Fachin: populismo autoritário é a antessala do golpe


Ministro Edson Fachin, do Supremo Tribunal Federal (Carlos Alves Moura/Agência Brasil)

Ministro do Supremo Tribunal Federal (STF), Edson Fachin afirmou em uma entrevista nesta segunda-feira (10) que o populismo totalitário é a "antessala do golpe".

Fachin, que está prestes a assumir a presidência do Tribunal Superior Eleitoral (TSE), concedeu uma entrevista ao jornal Correio Braziliense e comentou suas expectativas para as eleições de 2022.

Para ele, o "populismo totalitário" é um perigo que ronda a democracia brasileira. O ministro ressaltou que será necessário preservar o sistema eleitoral brasileiro.

"O populismo totalitário ronda a democracia brasileira. É fundamental esse alerta, porquanto é antessala do golpe", afirmou Fachin. Em seguida, ele disse que "o mais grave é essa visão personificada do povo em contraste com as instituições.
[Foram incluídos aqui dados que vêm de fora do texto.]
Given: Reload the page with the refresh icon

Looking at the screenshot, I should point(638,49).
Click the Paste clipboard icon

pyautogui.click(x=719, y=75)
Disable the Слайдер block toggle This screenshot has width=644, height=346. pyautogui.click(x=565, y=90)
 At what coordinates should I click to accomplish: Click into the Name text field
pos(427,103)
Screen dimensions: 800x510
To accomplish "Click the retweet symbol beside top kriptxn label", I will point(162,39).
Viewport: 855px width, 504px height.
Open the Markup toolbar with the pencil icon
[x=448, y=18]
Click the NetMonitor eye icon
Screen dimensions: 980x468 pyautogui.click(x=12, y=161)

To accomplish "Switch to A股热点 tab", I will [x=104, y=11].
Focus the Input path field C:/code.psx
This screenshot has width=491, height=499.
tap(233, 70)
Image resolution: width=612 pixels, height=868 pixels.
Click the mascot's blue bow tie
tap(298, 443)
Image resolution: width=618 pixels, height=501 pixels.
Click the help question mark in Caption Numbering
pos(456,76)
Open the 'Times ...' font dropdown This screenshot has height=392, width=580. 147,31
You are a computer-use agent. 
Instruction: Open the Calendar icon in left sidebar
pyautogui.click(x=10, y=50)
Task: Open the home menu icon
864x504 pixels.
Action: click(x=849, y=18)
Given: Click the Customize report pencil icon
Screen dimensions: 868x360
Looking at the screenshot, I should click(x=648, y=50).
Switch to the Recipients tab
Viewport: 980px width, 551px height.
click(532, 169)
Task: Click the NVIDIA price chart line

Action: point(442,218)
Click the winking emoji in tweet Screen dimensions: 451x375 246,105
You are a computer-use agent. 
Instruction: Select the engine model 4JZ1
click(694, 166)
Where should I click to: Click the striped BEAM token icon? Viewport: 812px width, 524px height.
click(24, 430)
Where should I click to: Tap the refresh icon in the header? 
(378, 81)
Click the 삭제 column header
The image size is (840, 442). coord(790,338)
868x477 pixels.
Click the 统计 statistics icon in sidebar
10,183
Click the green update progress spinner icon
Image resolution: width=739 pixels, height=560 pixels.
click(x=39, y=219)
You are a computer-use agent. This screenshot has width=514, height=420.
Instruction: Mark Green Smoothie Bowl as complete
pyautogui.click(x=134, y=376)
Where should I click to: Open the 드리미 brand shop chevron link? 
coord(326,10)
As eleições de 2022 trazem à tona um imperativo categórico: preservar o sistema eleitoral brasileiro".

As declarações do ministro do STF acontecem no esteio dos recentes pronunciamentos do presidente Jair Bolsonaro. Na última quinta-feira (6), ele afirmou que "se não tiver voto impresso, é sinal que não vai ter eleição". Depois, em sua live semanal, concluiu: "Acho que o recado está dado".

Fachin disse ainda que é preciso uma união em meio a diversidade. "Precisamos sair da crise sem sair da democracia", comentou.

Além das eleições de 2022, Edson Fachin também falou sobre a pandemia e a operação da Polícia Civil na favela do Jacarezinho, no Rio de Janeiro.

Para o ministro, a pandemia trouxe um momento de luto e tensão permanentes. Ele também entende que há uma "recessão democrática e de indicadores contundentes de barbárie", e citou os mais de 400 mil mortos pela Covid-19 e o massacre que terminou com 29 mortos no Jacarezinho.

"As funções públicas precisam estar à altura desses desafios, começando por reconhecer as falhas e as tragédias, senão colapsaremos, e a vida será mesmo absurdamente descartável", concluiu o ministro, que, na última sexta-feira (7), disse que há indícios de atos que "poderiam configurar execução arbitrária" na ação no Jacarezinho. Fachin também é autor de decisão que proíbe operações policiais em favelas durante a pandemia. Sua decisão foi referendada pelo plenário do STF.